Michael Saylor’s Q4 Bombshell: ’Multibillion-Dollar’ Loss Looms in Bitcoin Strategy Report
Grab your popcorn—the quarterly report season is about to get spicy.
The Paper Loss Paradox
Michael Saylor's MicroStrategy is gearing up to drop a number that would make any traditional CFO sweat: a multibillion-dollar loss for Q4. For the uninitiated, it sounds like a disaster. For the Bitcoin faithful? It's just another line on the long-term balance sheet—a paper loss born from an unwavering conviction in digital gold.
Strategy vs. Short-Term Noise
Saylor didn't build his reputation by watching daily charts. The anticipated loss stems directly from the company's aggressive Bitcoin acquisition strategy, a move that treats volatility not as a risk, but as a discount. While Wall Street analysts hyperventilate over quarterly figures, the playbook here is measured in halving cycles, not fiscal quarters.
The Bigger Picture Play
This isn't about a single quarter's accounting. It's a high-stakes bet on a fundamental reshaping of corporate treasury strategy. The 'loss' is a temporary marker in a game where the rules are being rewritten—one where holding a volatile, appreciating asset trumps the slow decay of cash. It’s a masterclass in ignoring the noise, even when the noise is a multibillion-dollar headline.
Let the traditionalists clutch their pearls. In crypto, you either understand the thesis, or you get left holding the fiat.
Strategy’s Earnings Expected To Plunge
According to reports from Bloomberg, Strategy is likely to announce substantial losses that represent a stark contrast to the $2.8 billion profit recorded in the previous third-quarter of the last year.
Aaron Jacob, an associate professor at Brigham Young University and a senior adviser at Taxbit, noted the significance of this shift, stating, “There was this one-time pop, but that is a different story in this quarter. It is going to be a sizable loss.”
The root of this anticipated loss can be traced back to an accounting change implemented in the first quarter of the year, requiring the company to value its cryptocurrency assets at current market prices. Given that Bitcoin tumbled 24% during the fourth quarter, the impact of this decision is now becoming evident.
Following a period of strong performance against benchmark stock indices, the company’s shares have fallen nearly 48% throughout 2025, down to its current trading price of $156.

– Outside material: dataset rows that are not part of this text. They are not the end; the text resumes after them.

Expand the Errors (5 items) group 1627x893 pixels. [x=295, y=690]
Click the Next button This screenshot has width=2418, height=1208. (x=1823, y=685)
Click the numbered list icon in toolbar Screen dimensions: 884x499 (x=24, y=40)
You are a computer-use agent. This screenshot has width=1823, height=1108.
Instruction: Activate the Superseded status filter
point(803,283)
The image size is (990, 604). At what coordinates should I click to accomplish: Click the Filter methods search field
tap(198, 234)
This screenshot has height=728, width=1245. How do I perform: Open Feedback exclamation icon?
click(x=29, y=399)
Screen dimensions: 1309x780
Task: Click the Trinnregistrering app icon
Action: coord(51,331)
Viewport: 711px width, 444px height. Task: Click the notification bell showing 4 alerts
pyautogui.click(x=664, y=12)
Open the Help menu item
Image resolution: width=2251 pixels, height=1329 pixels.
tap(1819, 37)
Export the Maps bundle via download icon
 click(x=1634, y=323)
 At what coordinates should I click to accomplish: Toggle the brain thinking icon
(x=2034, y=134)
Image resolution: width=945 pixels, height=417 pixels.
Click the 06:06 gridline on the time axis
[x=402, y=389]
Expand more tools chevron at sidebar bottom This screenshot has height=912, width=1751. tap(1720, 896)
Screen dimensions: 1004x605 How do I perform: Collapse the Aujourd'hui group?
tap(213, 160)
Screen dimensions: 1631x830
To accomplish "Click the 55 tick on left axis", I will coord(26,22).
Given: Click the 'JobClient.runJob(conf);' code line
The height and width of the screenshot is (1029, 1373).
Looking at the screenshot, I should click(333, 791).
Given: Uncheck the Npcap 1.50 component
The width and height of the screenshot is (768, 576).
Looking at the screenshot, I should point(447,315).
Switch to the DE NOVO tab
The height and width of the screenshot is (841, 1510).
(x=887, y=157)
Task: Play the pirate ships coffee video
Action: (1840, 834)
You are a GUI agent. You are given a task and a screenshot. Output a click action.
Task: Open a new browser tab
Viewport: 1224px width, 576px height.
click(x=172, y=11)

Saylor’s Wealth Plummets 40%
Concerns have also emerged that Strategy may need to sell portions of its bitcoin holdings to cover mounting expenses, including dividends and interest payments. To mitigate these apprehensions, Strategy established a cash reserve on December 1 by selling common shares.
Strategy also revised its full-year earnings guidance at the beginning of last month. The company is operating under the assumption that Bitcoin will range between $85,000 and $110,000 by year-end.
Based on these projections, it anticipated operating income could range from a loss of $7 billion to a profit of $9.5 billion. However, with Bitcoin finishing the year down 6.5%, the likelihood leans toward a loss closer to the lower end of that spectrum.
According to the Bloomberg Billionaires Index, the company’s co-founder and chairman, Michael Saylor, has also suffered a dramatic drop in personal wealth during this downturn, with his fortune falling by around 40% to approximately $3.8 billion.
Market-To-Net Asset Value Drops To Critical LevelsAs if to compound the company’s challenges, Strategy now faces a potential decline in investor confidence. The enterprise value of the firm is nearing a level that could fall below the value of its Bitcoin holdings for the first time in over two years.
Current data suggests the company’s enterprise value—including its debts and the total notional value of its perpetual preferred stock—stands at approximately $61 billion.
With shares down nearly 70% from the record high reached in November 2024, the company’s market-to-net asset value (mNAV)—a ratio comparing market capitalization and debt to token holdings—has dropped to just above 1.